Нужно было много пить и не двигаться. Ни то, ни другое практически было невозможно. Когда я начинал много пить, это вызывало тяжелую рвоту… Однако первое основательное ухудшение началось уже через четыре дня после операции. По легким ударила пневмония. Потом «наступил» сепсис правой почки. Затем «случился» этот злополучный «эксперимент», закончившийся разрывами швов, от которого я так отбивался, и который мне все-таки навязали. Вместе с тем (теперь, когда я уже могу называть себя здоровым человеком), кому бы я не показывался в нашем АО «Медицина», все говорят о ювелирности сделанной Альтхаусом операции. Говорят: «Если честно, у нас бы никто так не смог!» Это говорят такие знаменитые врачи, как Ройтберг, Грицай, Велиев, Матвеев… У нас, конечно, делают подобные операции. Сплошь и рядом делают. Но… с выводом мочеточников на внешнюю сторону, т. е. — через трубочку в боку. В результате, можно сказать, человек становится инвалидом, крайне ограниченным в движениях. А сделать так, чтобы чужой, искусственный, мочевой пузырь работал, как родной, у нас пока никто не умеет.

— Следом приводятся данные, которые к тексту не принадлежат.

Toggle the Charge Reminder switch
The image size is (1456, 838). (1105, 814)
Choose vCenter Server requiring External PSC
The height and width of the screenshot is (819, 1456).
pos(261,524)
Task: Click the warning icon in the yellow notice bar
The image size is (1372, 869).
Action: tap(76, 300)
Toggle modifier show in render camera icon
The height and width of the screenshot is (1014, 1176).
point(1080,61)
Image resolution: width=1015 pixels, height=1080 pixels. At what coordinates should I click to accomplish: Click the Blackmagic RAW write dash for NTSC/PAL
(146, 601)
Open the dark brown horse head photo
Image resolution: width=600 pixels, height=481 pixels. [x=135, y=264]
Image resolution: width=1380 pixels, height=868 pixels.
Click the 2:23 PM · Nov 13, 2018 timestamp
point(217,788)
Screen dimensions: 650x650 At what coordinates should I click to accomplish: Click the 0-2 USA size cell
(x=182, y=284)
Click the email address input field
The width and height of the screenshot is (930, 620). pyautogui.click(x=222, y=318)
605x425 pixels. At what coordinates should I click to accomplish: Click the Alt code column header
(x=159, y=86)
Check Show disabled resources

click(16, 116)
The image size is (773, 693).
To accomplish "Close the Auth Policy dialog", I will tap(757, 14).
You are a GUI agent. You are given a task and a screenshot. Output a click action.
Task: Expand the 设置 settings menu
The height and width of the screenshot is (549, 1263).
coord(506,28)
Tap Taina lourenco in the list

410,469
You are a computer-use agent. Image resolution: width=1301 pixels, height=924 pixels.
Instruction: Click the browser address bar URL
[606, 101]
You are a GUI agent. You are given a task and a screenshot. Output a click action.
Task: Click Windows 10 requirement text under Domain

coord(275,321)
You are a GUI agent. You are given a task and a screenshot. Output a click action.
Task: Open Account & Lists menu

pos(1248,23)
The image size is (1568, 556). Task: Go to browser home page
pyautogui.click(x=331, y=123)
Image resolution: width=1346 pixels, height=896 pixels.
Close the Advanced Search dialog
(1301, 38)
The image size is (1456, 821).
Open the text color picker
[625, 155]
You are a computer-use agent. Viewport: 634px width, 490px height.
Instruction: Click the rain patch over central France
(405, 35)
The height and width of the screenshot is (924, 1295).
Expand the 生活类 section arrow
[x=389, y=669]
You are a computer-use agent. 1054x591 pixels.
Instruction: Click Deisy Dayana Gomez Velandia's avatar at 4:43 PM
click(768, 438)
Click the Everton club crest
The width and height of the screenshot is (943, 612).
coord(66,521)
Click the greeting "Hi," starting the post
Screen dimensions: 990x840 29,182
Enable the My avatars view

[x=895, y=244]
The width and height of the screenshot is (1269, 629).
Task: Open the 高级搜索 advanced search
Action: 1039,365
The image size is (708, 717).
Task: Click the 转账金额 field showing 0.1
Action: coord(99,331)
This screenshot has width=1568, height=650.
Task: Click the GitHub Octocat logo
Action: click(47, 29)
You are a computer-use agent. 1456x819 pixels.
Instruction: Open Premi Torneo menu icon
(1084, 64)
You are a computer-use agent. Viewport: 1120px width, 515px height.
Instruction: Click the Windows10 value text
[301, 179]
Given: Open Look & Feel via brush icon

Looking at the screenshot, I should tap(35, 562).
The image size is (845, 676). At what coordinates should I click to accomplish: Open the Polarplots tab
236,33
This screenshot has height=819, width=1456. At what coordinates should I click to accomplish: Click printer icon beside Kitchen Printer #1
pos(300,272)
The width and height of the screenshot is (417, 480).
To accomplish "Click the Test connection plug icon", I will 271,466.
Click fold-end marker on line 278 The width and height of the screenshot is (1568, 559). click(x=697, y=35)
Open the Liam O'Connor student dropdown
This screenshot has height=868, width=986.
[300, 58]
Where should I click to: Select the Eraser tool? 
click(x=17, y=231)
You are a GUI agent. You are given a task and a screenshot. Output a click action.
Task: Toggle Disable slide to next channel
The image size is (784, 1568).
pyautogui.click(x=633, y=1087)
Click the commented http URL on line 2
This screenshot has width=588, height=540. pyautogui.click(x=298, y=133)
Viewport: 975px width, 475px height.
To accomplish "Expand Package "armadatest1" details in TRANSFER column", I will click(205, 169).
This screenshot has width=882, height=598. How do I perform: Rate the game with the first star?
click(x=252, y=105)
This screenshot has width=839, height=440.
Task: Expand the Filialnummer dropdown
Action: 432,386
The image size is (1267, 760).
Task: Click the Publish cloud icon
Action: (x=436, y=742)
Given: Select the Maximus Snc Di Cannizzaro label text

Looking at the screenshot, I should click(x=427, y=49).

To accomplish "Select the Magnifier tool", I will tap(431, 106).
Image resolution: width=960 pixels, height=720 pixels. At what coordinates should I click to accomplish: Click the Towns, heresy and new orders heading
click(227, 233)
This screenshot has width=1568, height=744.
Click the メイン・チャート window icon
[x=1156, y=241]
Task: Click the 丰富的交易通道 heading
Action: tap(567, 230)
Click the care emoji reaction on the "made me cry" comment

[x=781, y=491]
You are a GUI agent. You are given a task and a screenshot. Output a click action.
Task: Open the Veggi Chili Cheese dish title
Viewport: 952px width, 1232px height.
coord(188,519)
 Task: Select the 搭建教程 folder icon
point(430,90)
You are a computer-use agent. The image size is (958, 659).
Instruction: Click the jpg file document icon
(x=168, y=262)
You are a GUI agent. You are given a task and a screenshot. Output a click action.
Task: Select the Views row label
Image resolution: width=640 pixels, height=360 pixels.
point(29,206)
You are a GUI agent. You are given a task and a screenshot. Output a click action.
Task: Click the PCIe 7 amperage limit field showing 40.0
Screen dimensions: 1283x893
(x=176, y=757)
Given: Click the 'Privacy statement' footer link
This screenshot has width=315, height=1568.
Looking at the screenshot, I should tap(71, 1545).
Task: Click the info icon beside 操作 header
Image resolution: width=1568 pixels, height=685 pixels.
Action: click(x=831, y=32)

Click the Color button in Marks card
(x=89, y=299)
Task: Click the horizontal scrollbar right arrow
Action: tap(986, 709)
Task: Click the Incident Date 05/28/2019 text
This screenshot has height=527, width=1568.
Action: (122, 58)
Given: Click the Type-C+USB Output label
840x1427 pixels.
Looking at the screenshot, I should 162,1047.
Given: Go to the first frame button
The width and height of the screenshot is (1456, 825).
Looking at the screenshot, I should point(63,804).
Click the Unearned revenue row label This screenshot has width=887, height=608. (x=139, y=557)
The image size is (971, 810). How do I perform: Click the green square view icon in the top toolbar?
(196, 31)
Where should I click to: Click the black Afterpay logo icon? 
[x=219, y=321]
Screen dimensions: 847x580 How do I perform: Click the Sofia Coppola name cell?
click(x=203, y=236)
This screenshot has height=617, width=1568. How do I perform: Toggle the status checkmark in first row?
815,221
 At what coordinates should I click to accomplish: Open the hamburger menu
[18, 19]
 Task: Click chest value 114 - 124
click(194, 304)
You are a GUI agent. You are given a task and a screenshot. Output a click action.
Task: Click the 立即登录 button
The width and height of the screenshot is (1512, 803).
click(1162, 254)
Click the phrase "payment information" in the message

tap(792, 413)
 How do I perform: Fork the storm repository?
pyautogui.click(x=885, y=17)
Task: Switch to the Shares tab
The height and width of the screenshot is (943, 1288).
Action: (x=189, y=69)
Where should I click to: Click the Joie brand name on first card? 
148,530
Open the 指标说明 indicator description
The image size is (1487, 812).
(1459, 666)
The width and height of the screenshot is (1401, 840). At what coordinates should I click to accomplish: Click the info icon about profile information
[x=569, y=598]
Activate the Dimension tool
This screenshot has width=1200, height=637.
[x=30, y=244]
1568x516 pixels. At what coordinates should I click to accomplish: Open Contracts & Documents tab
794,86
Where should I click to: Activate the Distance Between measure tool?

— Вы его искусственность чувствуете? — спрашиваю я.

— Конечно. Я еще не привык к нему, как к своему собственному. Поэтому, конечно, пока чувствую дискомфорт, — признается Кобзон.

— Я много раз убеждался, что Вы — сильный человек, — восхищаюсь я и вдруг (внезапно даже для самого себя) интересуюсь. — А было ли у Вас отчаяние, когда все это произошло?

— Было! — одним словом, но как-то очень значительно отвечает Кобзон.

— И как это было? — удивляясь неожиданности такого ответа, уточняю я. — Вы что, в Бога поверили? Или что?

— Ни в какого Бога я не верю. Я верю только в свою жену и в себя! Просто не хотелось жить инвалидом. Я не знаю: выдержал бы я психологически эту травму?…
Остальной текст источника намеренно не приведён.